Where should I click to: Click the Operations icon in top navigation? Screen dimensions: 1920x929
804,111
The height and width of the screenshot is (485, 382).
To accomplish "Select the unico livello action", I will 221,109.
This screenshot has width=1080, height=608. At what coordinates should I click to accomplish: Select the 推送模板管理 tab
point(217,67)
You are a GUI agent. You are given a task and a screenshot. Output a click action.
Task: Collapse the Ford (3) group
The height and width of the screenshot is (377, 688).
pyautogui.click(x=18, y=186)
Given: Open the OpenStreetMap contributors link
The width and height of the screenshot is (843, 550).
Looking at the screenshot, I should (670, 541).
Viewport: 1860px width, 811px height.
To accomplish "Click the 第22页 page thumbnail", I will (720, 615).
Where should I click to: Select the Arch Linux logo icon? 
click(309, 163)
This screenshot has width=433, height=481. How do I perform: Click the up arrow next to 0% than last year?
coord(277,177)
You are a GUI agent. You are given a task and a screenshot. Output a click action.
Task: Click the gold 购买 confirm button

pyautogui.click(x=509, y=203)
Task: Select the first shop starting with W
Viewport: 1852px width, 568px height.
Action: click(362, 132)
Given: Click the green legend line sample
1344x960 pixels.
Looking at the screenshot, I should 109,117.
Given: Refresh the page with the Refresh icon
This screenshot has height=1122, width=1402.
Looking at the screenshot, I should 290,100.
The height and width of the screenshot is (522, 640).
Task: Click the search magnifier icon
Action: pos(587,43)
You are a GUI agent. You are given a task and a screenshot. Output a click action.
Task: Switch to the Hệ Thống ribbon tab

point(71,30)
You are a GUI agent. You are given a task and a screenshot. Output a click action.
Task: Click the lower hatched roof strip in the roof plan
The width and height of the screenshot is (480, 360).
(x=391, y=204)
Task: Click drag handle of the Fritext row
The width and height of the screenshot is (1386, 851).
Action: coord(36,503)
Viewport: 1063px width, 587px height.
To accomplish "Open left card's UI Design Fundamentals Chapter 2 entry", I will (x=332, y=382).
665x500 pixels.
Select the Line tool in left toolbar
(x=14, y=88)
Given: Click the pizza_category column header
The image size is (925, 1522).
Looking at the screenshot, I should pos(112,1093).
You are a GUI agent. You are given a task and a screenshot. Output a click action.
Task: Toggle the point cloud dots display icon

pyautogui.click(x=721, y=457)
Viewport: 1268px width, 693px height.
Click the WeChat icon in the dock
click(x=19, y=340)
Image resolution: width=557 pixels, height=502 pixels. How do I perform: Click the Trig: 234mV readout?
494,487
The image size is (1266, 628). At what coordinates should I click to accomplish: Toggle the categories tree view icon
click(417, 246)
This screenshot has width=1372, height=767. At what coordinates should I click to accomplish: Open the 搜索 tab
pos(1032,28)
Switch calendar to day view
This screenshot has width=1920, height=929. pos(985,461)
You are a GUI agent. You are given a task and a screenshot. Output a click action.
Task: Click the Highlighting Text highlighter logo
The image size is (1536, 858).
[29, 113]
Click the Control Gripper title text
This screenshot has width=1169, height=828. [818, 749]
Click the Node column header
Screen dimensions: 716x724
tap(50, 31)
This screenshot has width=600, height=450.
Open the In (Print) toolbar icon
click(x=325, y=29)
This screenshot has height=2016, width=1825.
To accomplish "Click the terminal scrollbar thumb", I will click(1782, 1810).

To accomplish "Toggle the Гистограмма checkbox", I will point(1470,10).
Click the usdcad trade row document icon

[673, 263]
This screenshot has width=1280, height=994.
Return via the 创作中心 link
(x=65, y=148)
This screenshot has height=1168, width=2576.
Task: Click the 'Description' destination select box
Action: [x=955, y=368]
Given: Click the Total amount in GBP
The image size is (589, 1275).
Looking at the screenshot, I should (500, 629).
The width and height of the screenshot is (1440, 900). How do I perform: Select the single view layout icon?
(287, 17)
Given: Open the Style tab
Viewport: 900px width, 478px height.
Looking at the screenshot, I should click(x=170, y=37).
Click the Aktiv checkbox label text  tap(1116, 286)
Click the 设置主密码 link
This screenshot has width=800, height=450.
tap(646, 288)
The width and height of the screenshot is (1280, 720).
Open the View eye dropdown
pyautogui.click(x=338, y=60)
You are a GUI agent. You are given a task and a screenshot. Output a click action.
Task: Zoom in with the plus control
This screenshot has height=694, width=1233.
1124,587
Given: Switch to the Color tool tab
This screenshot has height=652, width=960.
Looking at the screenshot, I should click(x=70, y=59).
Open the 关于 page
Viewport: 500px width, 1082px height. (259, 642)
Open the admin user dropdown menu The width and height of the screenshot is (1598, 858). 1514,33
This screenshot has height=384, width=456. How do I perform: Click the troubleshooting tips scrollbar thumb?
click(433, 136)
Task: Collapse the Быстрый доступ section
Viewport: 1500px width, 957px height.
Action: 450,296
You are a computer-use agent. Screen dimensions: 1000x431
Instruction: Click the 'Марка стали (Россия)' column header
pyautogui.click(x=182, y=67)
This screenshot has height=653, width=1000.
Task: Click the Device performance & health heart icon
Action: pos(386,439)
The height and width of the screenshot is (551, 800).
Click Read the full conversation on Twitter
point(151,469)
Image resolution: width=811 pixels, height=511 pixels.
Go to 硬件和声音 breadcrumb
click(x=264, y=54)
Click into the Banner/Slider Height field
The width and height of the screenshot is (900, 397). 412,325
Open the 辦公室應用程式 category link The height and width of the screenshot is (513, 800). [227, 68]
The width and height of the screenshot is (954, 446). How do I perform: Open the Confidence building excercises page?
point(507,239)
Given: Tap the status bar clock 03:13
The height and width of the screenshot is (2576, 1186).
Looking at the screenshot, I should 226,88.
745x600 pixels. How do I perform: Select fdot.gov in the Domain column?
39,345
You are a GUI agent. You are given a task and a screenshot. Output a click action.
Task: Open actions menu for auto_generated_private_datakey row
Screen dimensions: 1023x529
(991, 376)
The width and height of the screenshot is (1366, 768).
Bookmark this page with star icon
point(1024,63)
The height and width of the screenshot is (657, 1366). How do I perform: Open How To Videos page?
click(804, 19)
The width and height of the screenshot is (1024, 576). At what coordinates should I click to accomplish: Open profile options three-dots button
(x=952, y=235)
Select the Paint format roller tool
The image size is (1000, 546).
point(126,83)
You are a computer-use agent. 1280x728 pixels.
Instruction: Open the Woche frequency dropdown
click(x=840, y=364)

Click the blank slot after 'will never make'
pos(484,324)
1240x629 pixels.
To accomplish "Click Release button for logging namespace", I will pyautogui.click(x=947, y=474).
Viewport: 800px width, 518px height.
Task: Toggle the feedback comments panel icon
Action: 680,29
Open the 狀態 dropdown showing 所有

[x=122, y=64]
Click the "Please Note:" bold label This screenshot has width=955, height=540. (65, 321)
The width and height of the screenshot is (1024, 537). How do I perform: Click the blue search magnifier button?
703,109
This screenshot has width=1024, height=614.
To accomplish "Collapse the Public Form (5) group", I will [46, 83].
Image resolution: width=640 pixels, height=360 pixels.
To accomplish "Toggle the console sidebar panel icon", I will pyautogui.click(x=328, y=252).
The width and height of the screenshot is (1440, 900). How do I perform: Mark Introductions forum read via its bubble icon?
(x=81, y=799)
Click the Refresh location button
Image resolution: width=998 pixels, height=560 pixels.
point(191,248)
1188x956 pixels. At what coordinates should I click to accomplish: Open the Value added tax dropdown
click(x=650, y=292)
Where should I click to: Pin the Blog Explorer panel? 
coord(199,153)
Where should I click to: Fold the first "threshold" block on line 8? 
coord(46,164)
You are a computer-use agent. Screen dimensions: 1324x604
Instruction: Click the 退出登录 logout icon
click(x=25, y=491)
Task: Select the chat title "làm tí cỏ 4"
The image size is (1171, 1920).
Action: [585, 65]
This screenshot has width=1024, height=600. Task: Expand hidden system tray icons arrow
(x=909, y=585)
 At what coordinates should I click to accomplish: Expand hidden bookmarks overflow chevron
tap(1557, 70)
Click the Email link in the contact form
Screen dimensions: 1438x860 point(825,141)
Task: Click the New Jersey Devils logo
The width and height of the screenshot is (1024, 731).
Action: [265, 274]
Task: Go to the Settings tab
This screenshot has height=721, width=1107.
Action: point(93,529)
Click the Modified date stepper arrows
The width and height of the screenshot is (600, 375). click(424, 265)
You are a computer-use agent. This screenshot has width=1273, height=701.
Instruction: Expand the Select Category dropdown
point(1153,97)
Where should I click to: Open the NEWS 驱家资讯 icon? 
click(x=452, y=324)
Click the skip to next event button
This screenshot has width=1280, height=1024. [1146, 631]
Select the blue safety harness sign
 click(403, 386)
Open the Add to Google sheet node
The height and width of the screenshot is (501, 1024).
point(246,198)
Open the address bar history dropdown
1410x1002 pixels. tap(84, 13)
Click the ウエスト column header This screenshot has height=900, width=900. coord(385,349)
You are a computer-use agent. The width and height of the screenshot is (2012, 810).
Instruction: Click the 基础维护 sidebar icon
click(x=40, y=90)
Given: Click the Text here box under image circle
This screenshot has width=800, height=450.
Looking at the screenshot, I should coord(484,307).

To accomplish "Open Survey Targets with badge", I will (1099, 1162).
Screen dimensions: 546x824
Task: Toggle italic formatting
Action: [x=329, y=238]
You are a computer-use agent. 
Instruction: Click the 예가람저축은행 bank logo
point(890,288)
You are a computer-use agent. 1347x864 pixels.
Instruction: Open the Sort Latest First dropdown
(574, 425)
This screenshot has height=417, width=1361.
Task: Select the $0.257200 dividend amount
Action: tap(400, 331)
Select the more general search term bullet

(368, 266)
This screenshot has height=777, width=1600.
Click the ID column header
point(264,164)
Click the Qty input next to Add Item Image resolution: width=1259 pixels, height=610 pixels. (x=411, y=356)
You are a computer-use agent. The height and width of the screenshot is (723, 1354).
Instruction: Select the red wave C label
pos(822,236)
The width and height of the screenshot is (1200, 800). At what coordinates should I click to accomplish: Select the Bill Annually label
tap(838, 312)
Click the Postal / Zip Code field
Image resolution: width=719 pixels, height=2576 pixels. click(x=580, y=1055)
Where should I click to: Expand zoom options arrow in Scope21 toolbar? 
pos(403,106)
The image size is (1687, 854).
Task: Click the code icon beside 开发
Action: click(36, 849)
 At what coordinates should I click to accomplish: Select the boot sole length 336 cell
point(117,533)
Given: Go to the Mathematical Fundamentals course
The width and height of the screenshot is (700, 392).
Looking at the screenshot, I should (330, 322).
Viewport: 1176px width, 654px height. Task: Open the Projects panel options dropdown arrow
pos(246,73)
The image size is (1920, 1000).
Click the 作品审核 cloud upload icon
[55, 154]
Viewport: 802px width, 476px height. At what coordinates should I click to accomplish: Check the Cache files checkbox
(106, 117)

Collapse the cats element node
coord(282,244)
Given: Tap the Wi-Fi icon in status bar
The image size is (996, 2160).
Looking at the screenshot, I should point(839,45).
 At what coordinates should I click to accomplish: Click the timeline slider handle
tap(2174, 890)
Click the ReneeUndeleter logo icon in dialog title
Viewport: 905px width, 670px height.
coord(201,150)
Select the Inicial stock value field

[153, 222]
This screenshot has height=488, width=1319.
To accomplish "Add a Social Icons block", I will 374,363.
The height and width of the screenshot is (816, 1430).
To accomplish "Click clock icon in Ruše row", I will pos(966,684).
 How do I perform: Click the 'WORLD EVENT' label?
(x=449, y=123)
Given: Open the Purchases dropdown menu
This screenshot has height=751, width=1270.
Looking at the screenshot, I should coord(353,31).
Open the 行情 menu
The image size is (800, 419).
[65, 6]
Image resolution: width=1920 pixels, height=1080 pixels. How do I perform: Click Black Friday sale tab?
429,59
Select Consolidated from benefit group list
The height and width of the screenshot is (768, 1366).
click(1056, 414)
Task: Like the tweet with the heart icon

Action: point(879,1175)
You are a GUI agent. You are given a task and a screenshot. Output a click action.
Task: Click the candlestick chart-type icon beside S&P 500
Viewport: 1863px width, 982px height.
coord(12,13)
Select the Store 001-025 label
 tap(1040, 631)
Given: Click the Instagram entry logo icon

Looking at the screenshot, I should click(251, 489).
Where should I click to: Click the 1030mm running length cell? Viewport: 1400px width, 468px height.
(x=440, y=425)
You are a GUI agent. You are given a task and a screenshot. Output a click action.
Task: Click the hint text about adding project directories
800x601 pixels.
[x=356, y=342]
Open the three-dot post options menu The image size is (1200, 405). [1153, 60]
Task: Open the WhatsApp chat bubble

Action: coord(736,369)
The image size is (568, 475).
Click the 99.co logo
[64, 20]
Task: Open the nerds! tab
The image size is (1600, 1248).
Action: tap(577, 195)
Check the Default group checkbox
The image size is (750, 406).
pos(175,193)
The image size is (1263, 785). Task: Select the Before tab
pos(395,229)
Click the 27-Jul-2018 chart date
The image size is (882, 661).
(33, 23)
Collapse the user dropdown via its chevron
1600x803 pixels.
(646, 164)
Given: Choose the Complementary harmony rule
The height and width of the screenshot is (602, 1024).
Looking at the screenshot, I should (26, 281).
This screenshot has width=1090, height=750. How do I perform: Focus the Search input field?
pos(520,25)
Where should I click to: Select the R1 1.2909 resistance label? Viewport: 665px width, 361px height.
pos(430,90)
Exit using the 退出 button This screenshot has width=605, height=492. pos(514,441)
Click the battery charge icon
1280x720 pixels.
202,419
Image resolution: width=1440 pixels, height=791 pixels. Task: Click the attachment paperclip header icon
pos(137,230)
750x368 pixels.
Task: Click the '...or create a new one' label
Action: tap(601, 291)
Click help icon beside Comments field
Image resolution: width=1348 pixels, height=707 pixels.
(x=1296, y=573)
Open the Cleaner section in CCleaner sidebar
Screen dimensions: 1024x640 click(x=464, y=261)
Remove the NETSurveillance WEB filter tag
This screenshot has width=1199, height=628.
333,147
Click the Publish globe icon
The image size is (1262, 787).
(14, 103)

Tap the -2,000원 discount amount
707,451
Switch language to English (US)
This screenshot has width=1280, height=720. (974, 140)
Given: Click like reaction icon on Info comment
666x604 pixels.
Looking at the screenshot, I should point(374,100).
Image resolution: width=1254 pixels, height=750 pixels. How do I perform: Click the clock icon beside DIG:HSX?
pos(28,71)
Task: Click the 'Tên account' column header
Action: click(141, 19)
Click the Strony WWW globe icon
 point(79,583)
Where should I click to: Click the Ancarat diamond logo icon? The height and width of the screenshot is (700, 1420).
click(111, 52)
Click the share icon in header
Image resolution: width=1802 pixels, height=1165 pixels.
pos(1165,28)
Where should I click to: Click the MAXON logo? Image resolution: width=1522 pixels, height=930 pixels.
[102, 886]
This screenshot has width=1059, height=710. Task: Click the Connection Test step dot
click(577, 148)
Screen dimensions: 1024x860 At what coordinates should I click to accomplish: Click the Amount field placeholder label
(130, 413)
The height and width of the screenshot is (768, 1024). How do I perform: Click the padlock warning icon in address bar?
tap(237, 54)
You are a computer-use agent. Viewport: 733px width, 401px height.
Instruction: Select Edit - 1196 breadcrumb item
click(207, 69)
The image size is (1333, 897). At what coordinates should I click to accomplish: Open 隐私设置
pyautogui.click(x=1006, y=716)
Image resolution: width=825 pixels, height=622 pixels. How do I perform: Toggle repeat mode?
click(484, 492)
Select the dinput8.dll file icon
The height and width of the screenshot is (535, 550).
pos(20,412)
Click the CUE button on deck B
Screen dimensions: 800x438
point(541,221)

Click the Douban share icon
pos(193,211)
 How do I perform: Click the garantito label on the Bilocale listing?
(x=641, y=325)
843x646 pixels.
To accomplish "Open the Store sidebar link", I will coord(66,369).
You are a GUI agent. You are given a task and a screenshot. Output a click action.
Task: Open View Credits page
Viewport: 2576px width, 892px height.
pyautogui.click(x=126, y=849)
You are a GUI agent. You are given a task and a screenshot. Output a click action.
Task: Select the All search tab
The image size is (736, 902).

--- --- ---

• _Exercise description_: Among the entries, how many lines include the word "status"? Answer with only the number.

• _Your solution_: 2